For those in Los Angeles, I’ll be giving an evening talk on Wednesday, January 25th on the past and future of Metro Rail, based on my book Railtown. The event is hosted by UCLA’s Lewis Center for Regional Policy Studies and will take place from 5:00 – 6:30pm in Room 5391 of the Public Affairs Building. It’s co-sponsored by the UCLA Luskin School of Public Affairs, Department of History, and Institute of Transportation Studies. More information and registration is available on UCLA’s event page. I’ll have book copies available for sale and to sign. Hope you can attend!
And speaking of Railtown and UCLA, I’m belatedly sharing this 2016 review of the book by UCLA assistant professor of urban planning Michael Manville in the Journal of Planning Education and Research. Manville starts with some compliments:
This is a good book. Anyone who thinks they might like it probably will. Elkind is a talented writer and synthesizer of information, and the story itself is one that (for transportation nerds, at least) has long begged to be told. Elkind has scoured the archives and interviewed many of the participants in his story. I have lived in LA for more than ten years, studied transportation there, and rode many of its trains, and I still learned a lot reading Railtown.

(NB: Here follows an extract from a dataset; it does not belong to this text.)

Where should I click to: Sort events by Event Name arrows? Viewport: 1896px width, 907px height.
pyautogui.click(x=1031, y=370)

However, he also offers some pointed critiques:
The book’s great weakness, to me, is that it takes rail’s necessity as a given. In doing so, Railtown assumes away the great unanswered question of modern rail: Why do we want it? What problem does it solve? There are times in Railtown…where rail seems almost an end in itself. Any proper city has rail, so rail is successful when we successfully build it. But in a city with scarce resources and vast needs, that is no way to justify enormous public expenditures.
It’s ironic to read this complaint because it is the exact mindset that I criticized early rail leaders for having in promoting rail. For me, rail is a necessity for Los Angeles because it provides the best transportation infrastructure around which to channel future growth in the city (with the big unanswered question as to whether or not local leaders will allow that growth to happen). Otherwise, future growth will either be disorganized and stuck in urban gridlock or pushed out as car-dependent sprawl. And at the densities that Los Angeles would need to build new housing to meet market demand and accommodate existing and future residents, only rail can efficiently move those large numbers of people (again, assuming the density comes to fruition).

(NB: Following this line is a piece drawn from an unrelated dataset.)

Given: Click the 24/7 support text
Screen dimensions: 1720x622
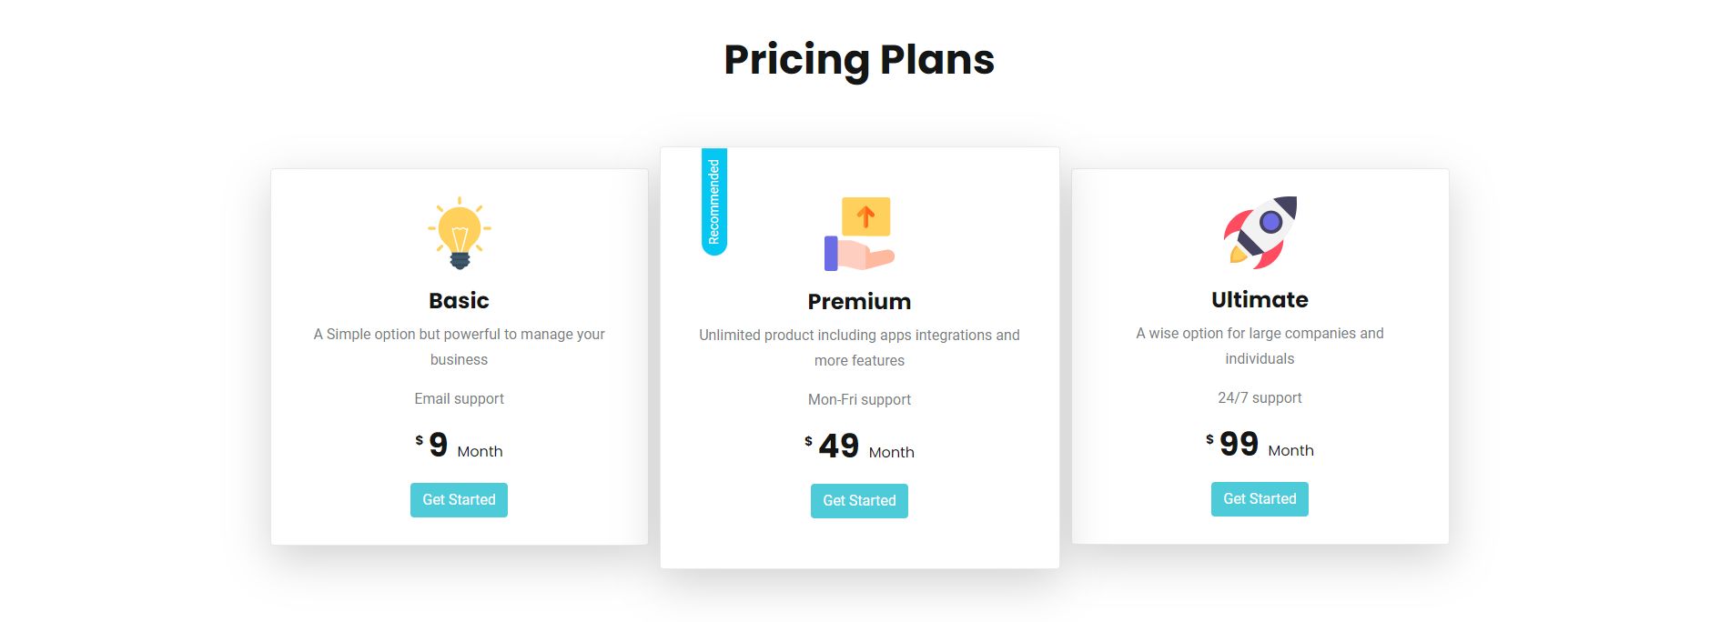Looking at the screenshot, I should pos(1260,397).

It’s also worth mentioning that a corridor like along Wilshire Boulevard already has the density needed to support rail and is a prime candidate for such a project as-is, just given the existing conditions there.
Manville then continues with the critique that rail won’t address the region’s underlying transportation challenges:
More train riding is not the same as less driving. Why should LA (or any city) descend into debt to subsidize rail when it could just stop subsidizing cars? Angelinos drive as much as they do because their government routinely widens roads, requires parking with every new development, and most of all lets drivers use the city’s freeways and arterials—some of the most valuable land in the United States—for free. The projects described in Railtown are distractions from, not solutions to, these problems.
I wholeheartedly agree with Manville on this point. If the goal is to reduce traffic congestion, rail is not the answer, and I never make that claim in the book. The preferred solutions for addressing the traffic problem in Los Angeles would involve congestion pricing and ending subsidies for driving, as Manville describes.
But there’s no reason why the region can’t do both: build alternatives to driving like rail transit and also stop subsidizing auto driving. In fact, both are needed simultaneously, and I don’t see any evidence that rail distracted the public from these other solutions. The reality is that rail is the politically easier thing to do, so it gets done first. But subsidies for autos will be easier to remove once there is a viable alternative in place, so rail could provide the conditions necessary to earn public support for the steps Manville envisions. After all, San Francisco was able to stop subsidizing cars and become a “transit-first” city only after it developed a robust transit system, which included BART.